A congenital disease is a disease or illness that afflicts someone from the time he/she is born and not those that arise along the way. Some companies cover them normally after a certain waiting time, others cover them with a certain maximum coverage capital amound and some do not cover them at all.
Serious Diseases are diseases or serious accidents-disabilities that change our quality of life significantly. They affect it in such a way that they make our productivity zero and at the same time greatly increase our expenses in order to deal with it. Having a health Care program can cover a large part of the cost of survival, but not all and not always. A serious car accident or stroke in many cases needs rehabilitation in special centers, outside the hospital (and therefore not covered by the health Program). Diseases such as multiple sclerosis or Parkinson’s do not require hospitalization or surgery, but have incalculable costs at home. The reason you need coverage for Serious Illness is to cover financially all the expenses required in cases where you do not go to the hospital and the coverage capital is is given as an extra amount after the onset of the disease.

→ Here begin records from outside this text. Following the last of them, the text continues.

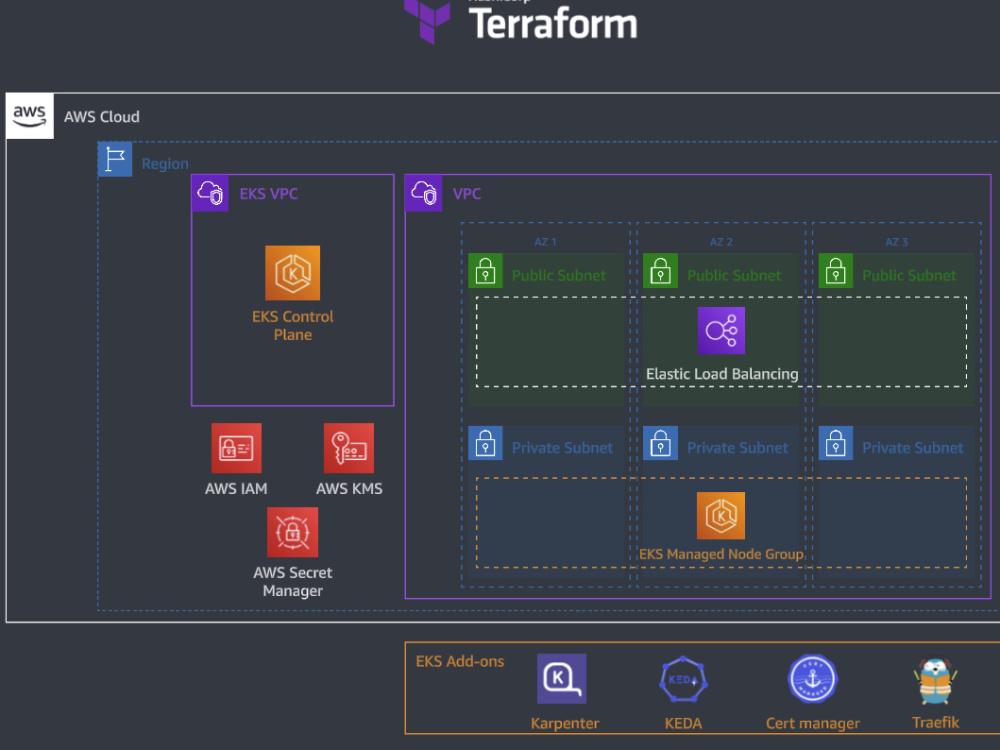This screenshot has height=750, width=1000.
Task: Select the AZ 2 tab label
Action: pos(720,241)
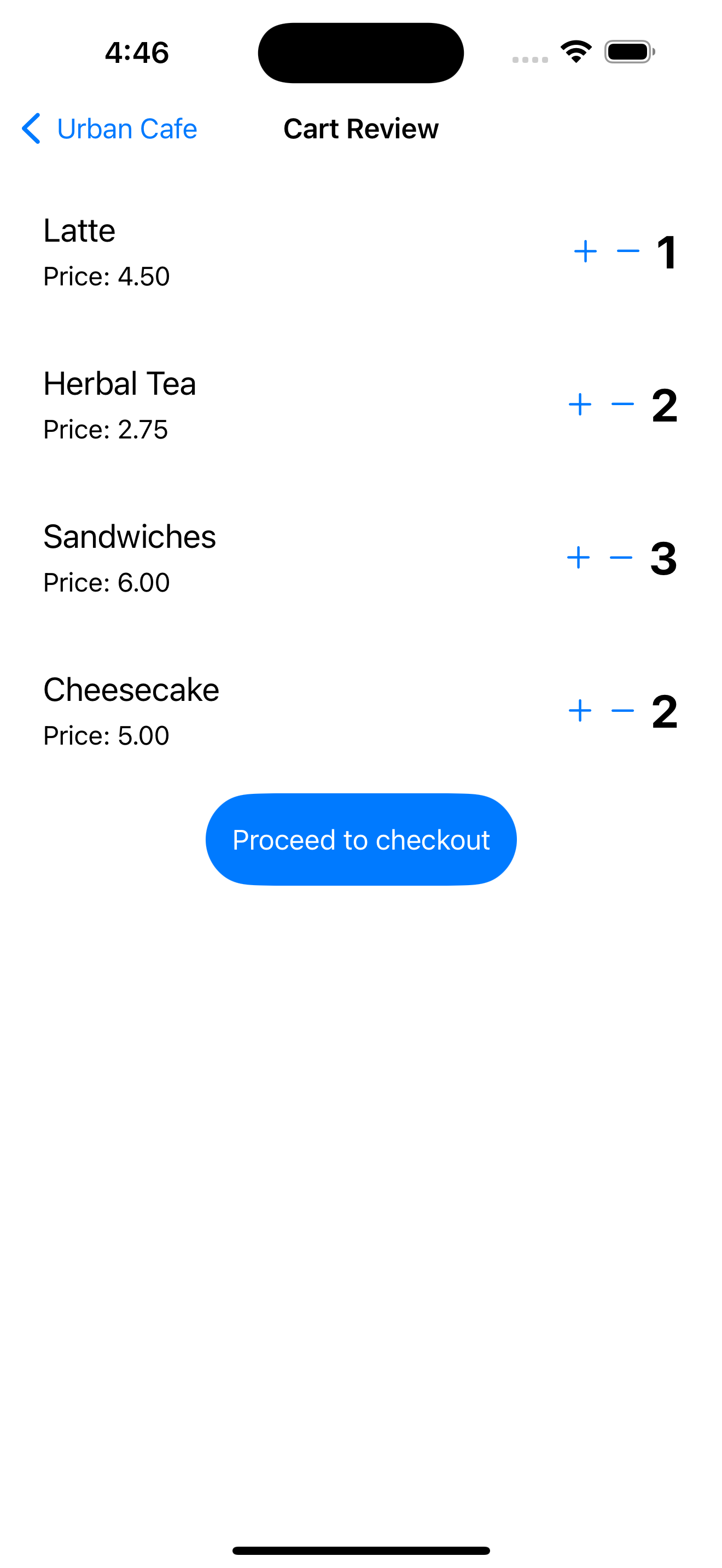Tap the battery status icon
Viewport: 722px width, 1568px height.
630,52
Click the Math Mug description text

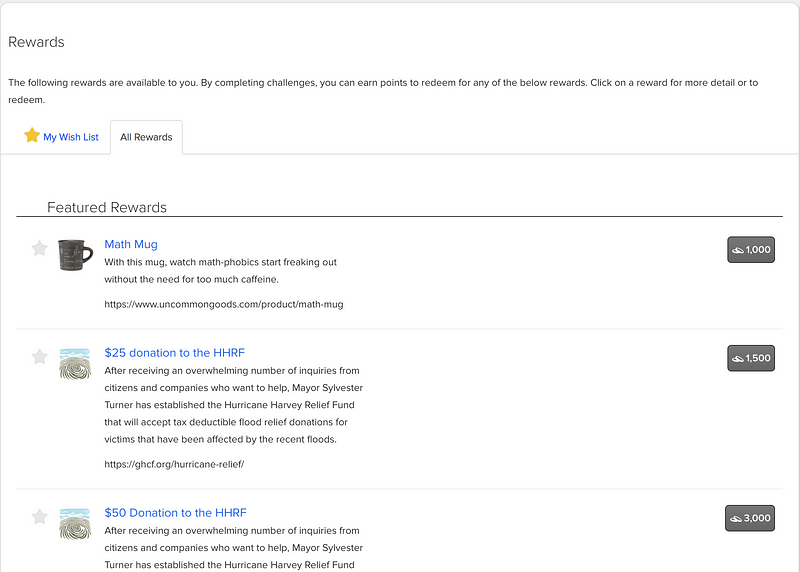(x=220, y=270)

Yes. The given annual increase is due to the age adjustment, as every year the insurance company re-invoices your new age. After all, the older you are, the statistically more likely you are to get sick and get hospitalized. In addition to this increase, the insurance company can make an additional increase in the following cases: if there is an increase in medical inflation, if the total hospital and medical operation rates increase, as well as if there is an increase in the maximum coverage capital set by the insurance policy, where the relevant premium is additionally collected. The increase in insurance premiums is not affected by how often the insured uses the benefits of his insurance policy but is applied together in all insurance policies of all customers. Insurance companies do not want to make big increases, on the contrary I estimate that they prefer to be limited only to the age adjustment. The increase in premiums is one reason to lose healthy customers (as they will look for a cost-effective solution elsewhere) and many times fines are imposed after court decisions for huge increases.